» **EXERCISE**
Reproduce the section of the listing that begins at the line containing "Where should I click to: Click the" and finishes at the line containing "The image size is (239, 109).". Include both end lines and nothing beyond them.

● ● ●

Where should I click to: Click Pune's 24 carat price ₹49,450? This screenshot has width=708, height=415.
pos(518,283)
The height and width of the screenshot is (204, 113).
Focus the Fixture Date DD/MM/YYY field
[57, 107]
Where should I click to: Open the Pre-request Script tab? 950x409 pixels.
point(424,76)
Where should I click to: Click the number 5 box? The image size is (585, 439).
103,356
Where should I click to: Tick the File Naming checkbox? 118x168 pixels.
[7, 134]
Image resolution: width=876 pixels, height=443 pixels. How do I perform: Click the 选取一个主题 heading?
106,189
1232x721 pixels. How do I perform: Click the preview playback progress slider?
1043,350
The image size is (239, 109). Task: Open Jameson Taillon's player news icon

● ● ●

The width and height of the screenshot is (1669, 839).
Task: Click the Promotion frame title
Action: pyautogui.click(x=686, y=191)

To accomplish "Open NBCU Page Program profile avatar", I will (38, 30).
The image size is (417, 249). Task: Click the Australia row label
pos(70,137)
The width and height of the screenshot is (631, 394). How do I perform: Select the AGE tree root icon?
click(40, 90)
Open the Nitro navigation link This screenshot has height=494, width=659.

● ● ●

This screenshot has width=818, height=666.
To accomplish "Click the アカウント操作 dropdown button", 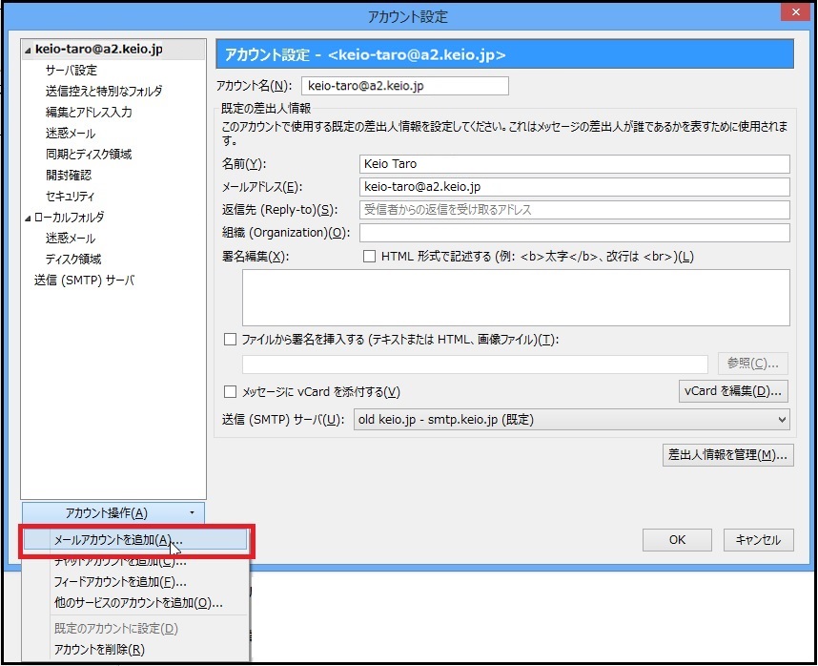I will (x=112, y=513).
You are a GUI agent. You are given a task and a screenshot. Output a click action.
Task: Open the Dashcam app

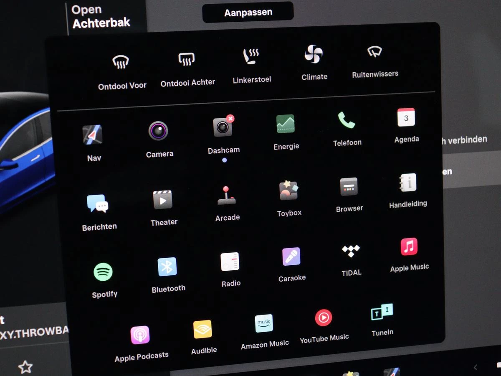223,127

● ● ●

» **ANSWER TO THE EXERCISE**
Where should I click to: Click the number 5 box? The image size is (585, 439).
103,356
Where should I click to: Tick the File Naming checkbox? 118x168 pixels.
[7, 134]
Image resolution: width=876 pixels, height=443 pixels. How do I perform: Click the 选取一个主题 heading?
106,189
1232x721 pixels. How do I perform: Click the preview playback progress slider?
1043,350
The image size is (239, 109). Task: Open Jameson Taillon's player news icon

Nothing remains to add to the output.